There are two main ways to time how long the door has been open for.

  1. Once the door is open, sleep for 60 seconds, if the door is still open - send an alert.
  2. Once the door is open, add up the number of seconds where the door is open - if it reaches 60 (or a multiple of 60), send an alert.

The first solution has a disadvantage - if I open the door for 20 seconds, close it for 10 seconds, then open it for 30 seconds, an alert will be sent. Do I want an alert just because I forgot to take out the cheese for my sandwich?

The second solution is more complex. Complexity scares me. But spending more time with code is better than being annoyed by irrelevant alerts.

I replaced the previous loop with this:

Python 3 Python 3#       Set a counter for how many seconds the circuit is open
counter = 0

#       Read the pin once every second
loop = 1
while loop == 1:
        value = int(gpioObj.getValue())
        if 1 == value:
                #       Door is closed, reset the timer.
                print "Closed. Sleeping"
                counter = 0
                time.sleep(1)
        elif 0 == value:
                time.sleep(1)
                counter += 1
                if (counter > 59):
                        if (0 == counter % 60):
                                #       Send an alert
                                print "Alert! The door has been open for " + str(counter) + " seconds!"
Alert code running in a terminal

Hurrah! It works!

Sending alerts

OK, I'm not going to be staring at a console the whole day long. How do I get notified that the door is open? A speaker won't be loud enough if I'm out of the room. I could flash my lightbulbs - but I don't have them in every room. I think I'm going to have to push an alert to my phone and my wife's phone.

How?

To be clear, I don't want to install yet-another-bloody-app on my phone and I don't have the patience to develop my own.

Let's see what the peanut-gallery suggests:

I think the Wonderous Mr Whatley might be right. Email. It isn't as glamorous as the others, but it doesn't rely on frequently changing APIs, capricious library developers, flaky 3rd party services, or anything too fragile.

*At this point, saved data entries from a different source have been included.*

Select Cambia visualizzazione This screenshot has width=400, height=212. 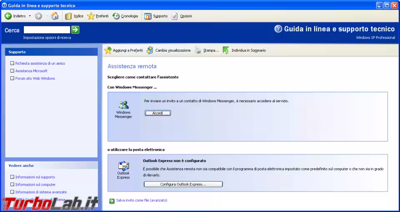pyautogui.click(x=168, y=50)
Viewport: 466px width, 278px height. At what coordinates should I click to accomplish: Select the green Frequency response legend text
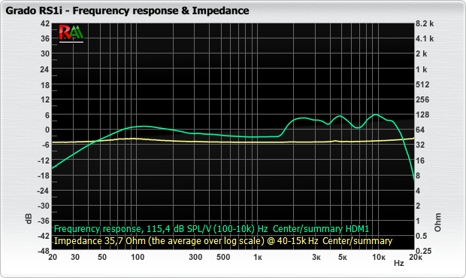click(x=211, y=229)
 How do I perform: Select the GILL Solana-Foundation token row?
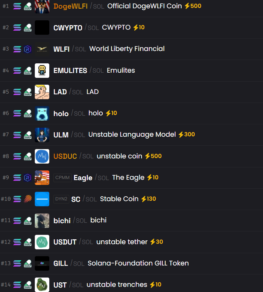(131, 263)
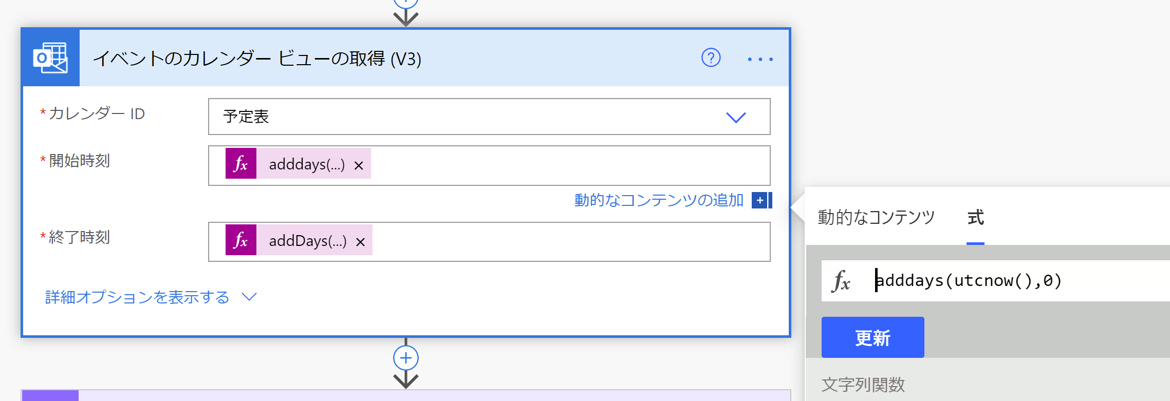Remove the addDays expression from 終了時刻
The image size is (1170, 401).
click(x=361, y=240)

And it is pretty damn simple to send email using Python.

Note - if your Gmail account uses 2FA (and it should!) you will need to create an app-specific password.

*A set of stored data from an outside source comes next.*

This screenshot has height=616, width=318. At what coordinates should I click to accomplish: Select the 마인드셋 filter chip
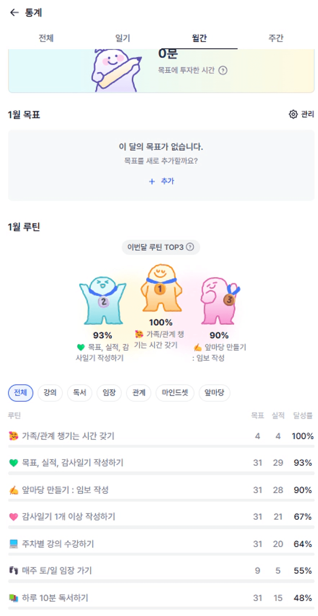tap(175, 393)
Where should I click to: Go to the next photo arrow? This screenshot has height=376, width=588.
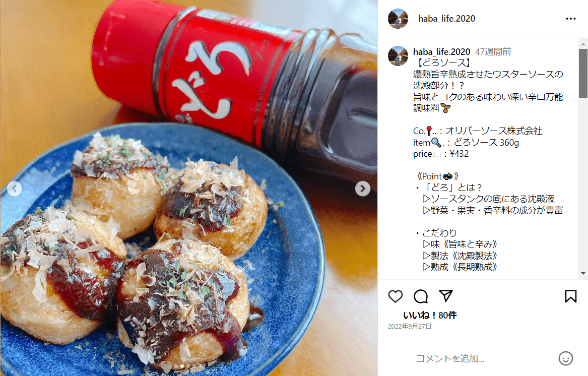(x=363, y=189)
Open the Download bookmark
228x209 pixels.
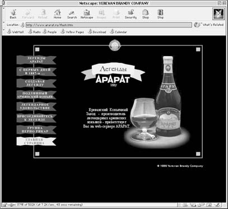(97, 32)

Python 3 Python 3import smtplib

from_email = "fridge@example.com"
password   = "Password123"
to_email   = "you@example.com"

message = "THE FRIDGE IS OPEN"

server = smtplib.SMTP('smtp.gmail.com', 587)
server.starttls()
server.login(from_email, password)
server.sendmail(from_email, to_email, message)
server.quit()

Which results in...

An email notification telling me to Close The Fridge Door-fs8

Sweeeeeet!

Run on start-up

First up, if you're not comfortable with vi you'll need to install nano

Then run:

export VISUAL=nano; crontab -e

Then add the following line:

# m h dom mon dow user  command
@reboot /usr/bin/python /root/fridge.py &

And that's pretty much it!

Final Thoughts

I'm using the $9 Omega2 prototyping board - read my full review of it - this sort of kit is cheap, reliable, and simple. So why isn't it in every domestic appliance?

We always joke about Internet Fridges - usually over-complicated devices which tell you that the potato salad has gone bad and automatically order you more wine. But it doesn't need to be so ambitious.

A basic fridge/freezer is around £200. Even the cheapest appliance should have WiFi connectivity. Not necessarily control or something as dumb as a calendar display - but just a simple, local API for reading information.

Of course, the real barrier isn't cost of the device - it's the cost of service and support. As I repeatedly say, hardware manufacturers are shit at developing software - each frustrated customer ringing a call-centre cuts into the manufacturer's profits. There are huge associated costs for updating software against security threats. That's before we get around to building apps for phones - and then updating them to match newer OS style-guides.

Even on expensive items - like BMW cars - the software experience is just crap! Go to any app store and read the reviews for the apps of "luxury" items, they're uniformly dreadful.

Until manufacturers start taking software seriously, we'll have to augment their offerings with our own home-made bionic implants.